Stored records:
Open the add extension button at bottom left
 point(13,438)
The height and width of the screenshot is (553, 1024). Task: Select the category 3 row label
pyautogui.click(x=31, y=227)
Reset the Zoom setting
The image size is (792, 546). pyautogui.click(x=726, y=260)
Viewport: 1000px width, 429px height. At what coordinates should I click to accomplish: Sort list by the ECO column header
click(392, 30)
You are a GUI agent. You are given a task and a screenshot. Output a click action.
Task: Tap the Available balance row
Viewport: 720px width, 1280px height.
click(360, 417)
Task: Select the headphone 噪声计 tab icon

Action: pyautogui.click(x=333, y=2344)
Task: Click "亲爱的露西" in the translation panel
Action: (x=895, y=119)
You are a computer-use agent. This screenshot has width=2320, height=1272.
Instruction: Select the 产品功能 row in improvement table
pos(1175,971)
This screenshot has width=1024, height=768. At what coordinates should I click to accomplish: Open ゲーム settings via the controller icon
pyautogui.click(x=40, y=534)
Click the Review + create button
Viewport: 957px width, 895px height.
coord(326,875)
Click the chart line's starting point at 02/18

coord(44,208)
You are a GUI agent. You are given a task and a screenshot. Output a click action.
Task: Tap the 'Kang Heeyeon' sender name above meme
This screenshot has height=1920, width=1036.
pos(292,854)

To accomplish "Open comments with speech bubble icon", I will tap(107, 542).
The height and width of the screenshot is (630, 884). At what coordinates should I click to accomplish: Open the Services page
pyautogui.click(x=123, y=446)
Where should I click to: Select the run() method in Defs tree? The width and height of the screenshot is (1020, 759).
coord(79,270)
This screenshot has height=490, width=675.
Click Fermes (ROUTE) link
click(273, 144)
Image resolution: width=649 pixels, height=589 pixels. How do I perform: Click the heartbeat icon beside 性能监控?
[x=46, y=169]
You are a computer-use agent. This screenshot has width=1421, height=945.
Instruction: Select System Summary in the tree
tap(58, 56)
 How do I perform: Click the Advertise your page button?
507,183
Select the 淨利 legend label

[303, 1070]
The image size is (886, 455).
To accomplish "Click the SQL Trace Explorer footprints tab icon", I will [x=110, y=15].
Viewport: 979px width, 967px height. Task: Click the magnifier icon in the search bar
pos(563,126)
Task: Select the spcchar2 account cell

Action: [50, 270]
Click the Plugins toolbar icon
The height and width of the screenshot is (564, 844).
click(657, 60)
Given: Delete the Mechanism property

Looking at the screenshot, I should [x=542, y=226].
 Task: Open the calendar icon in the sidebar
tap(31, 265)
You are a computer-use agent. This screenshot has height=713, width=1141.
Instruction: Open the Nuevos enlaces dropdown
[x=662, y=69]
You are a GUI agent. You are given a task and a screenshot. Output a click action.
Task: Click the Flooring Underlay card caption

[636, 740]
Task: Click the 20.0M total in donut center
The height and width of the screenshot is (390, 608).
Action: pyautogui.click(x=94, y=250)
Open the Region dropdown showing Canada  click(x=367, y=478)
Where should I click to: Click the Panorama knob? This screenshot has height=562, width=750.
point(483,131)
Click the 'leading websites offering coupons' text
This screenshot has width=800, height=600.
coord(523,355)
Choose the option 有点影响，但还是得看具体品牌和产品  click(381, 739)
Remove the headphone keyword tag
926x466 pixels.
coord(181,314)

▶ EXERCISE OBJECTIVE: Write down how many lines of the data above contain the word "computer", with nothing else.

▶ RESPONSE TO THE TASK: 3